# Minn Kota Endura C2 34



## Stefan1611 (7. Juni 2011)

Hallo,

ich möchte mir einen Elektromotor zulegen und spiele mit den Gedanken diesen (Minn Kota Endura C2 34) zu kaufen.

Reicht der Motor für ein Zeepter 270 aus? Ich brauche das Boot zum "Moven" mit gesamter Ausrüstung (ist dann schon ein kleiner Hügel auf dem Boot mit mir oben drauf. Allerdings muss ich auf einem 35 ha See keine großen Entfernungen überwinden und fahre dann lieber zwei Mal.

Ansonsten brauche ich den Motor zum Montagen rausfahren und zum drillen. Wegen Kraut muss ich immer zum Fisch fahren und unter dem Boot drillen.

Reicht der Motor von der Power her oder soll ich einen größeren nehmen.

Danke für eure Hilfe
Stefan


----------



## marcus7 (7. Juni 2011)

*AW: Minn Kota Endura C2 34*

Hallo,

würde tendenziell einen größeren nehmen. Meiner hat 54Lbs und das ist auch nicht die Welt an Schub.

Für den angesprochenen See mag es reichen, aber du weißt ja nicht wo du in Zukunft evtl. mal fischen willst?

Zumindest ärgerst Du dich dann nicht, wenn dir der kleine zu wenig Schub hat.

mfg


----------



## Anglerprofi99 (7. Juni 2011)

*AW: Minn Kota Endura C2 34*

Ich gebe Marcus7 recht. Vorallem läuft dann auch deine Batterie länger. Mehr Leistung an LBs = längere Akkudauer, ist doch so oder ?
Ich werde irgendwann auch noch einen E-Motor zulegen, dann wird es aber der C2 55 werden 

Marcus? Hast du den Rhino Vx-54 ?


----------



## marcus7 (7. Juni 2011)

*AW: Minn Kota Endura C2 34*

Hi Anglerprofi,

naja das deine Batterie dann länger hält vergiss mal lieber schnell wieder.
Je höher deine Schubleistung umso höher der Strom, den du aus dem Akku ziehst, aber man muss den stärkeren Mototr ja auch nicht immer auf vollem Schub fahren.

Nee, Watersnake heißt die Kiste die ich habe, ist aber baugleich dem Rhino VX(kommen wohl aus derselben China-Bude).

mfg


----------



## Anglerprofi99 (7. Juni 2011)

*AW: Minn Kota Endura C2 34*

Okay. Ich weiß doch 
Beim 55er kannst du beim 3. Gang fahren und es reicht um zügig vorwärts zu kommen bei einem 2.70er Schlauchboot.
###
- [AUFGABENSTELLUNG]
Schreibe die Fortsetzung der Forumsdiskussion über den Minn Kota Endura C2 34 im Anschluss an ihren letzten Satz. Die Auflistung hat mit der Forumsdiskussion nichts zu tun.

- [BEREITGESTELLTE ANGABEN]
###
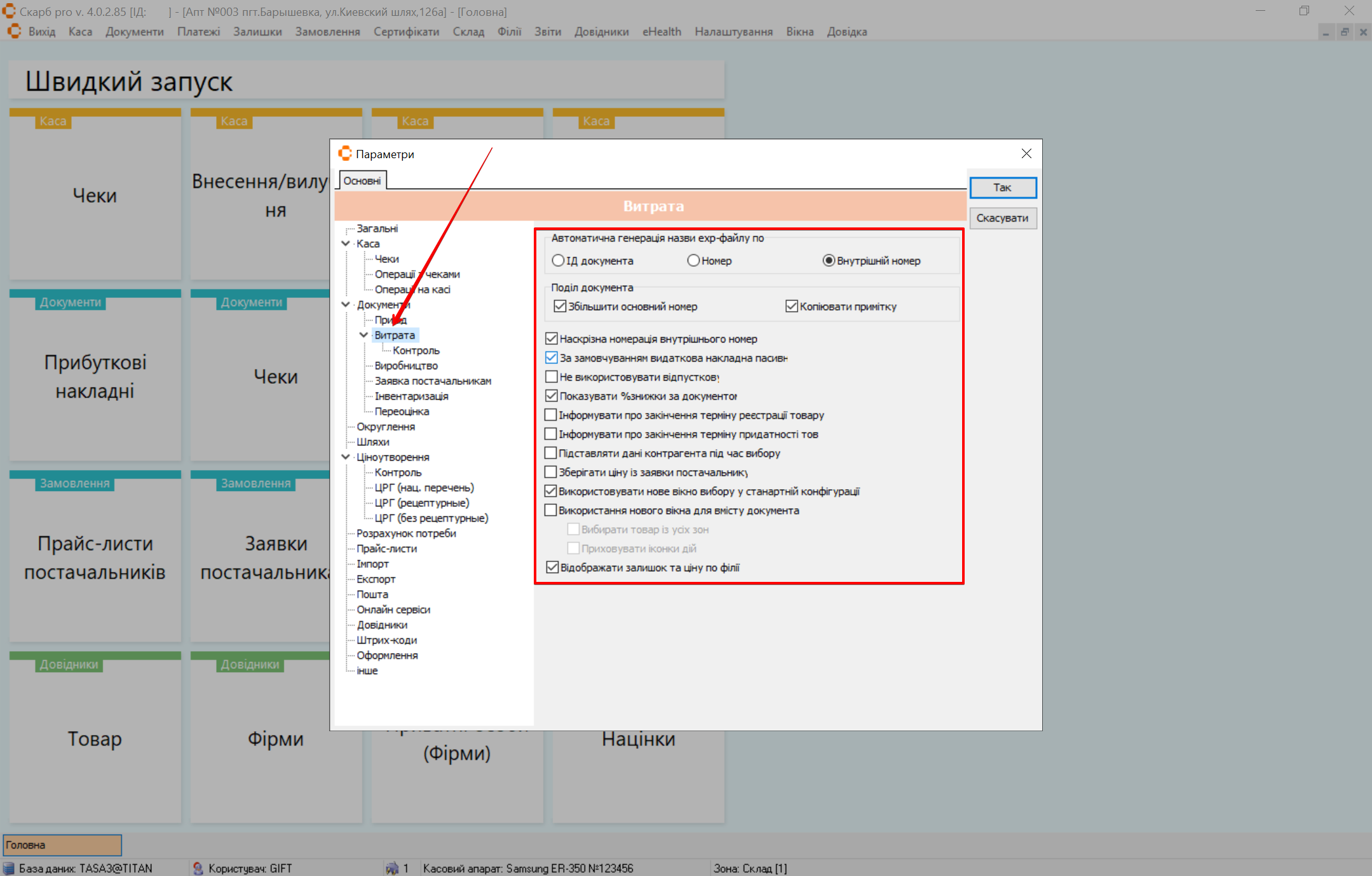
Task: Close the Параметри dialog with X
Action: click(x=1026, y=154)
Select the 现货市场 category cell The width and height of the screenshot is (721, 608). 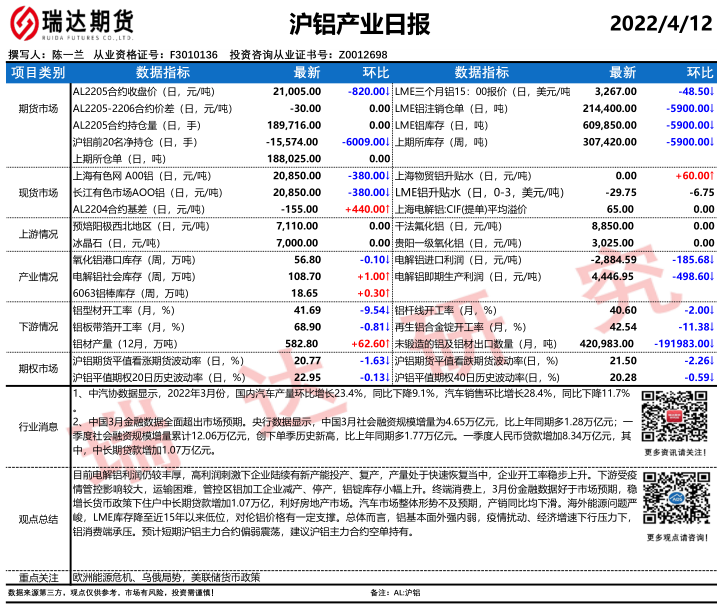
###
- [ANTWORT ZUR AUFGABE]
Wie lange hast du schon diesen Motor ; noch keine Probleme gehabt ?


----------



## marcus7 (8. Juni 2011)

*AW: Minn Kota Endura C2 34*

Hallo,

3Jahre sinds glaub ich. Naja für meine Zwecke ists i.O.
So oft benutze ich das Ding nicht (ist ja nicht überall erlaubt).
Aber bis jetzt muckt er nicht.
Einem Kollegen ist der Rhino VX schon mal durchgebrannt, aber nach stundenlangem Schleppen, also Dauerbetrieb.

Würde ich sehr oft E-Motor nutzen, hätte ich mir wohl auch einen Minn-Kota geholt. Aber so reicht er.

mfg


----------



## Stefan1611 (8. Juni 2011)

*AW: Minn Kota Endura C2 34*

Hallo, ich denke es wird ein multiguide varimax 40? Der ist zwar etwas teurer aber stufenlos, sparsam und hat einen 76er schaft. Ich denke der reicht dann auch bei Gegenwind. 

Was meint ihr dazu? 
Stefan


----------



## Anglerprofi99 (8. Juni 2011)

*AW: Minn Kota Endura C2 34*

Keine Ahnung , ich kenne ihn nicht.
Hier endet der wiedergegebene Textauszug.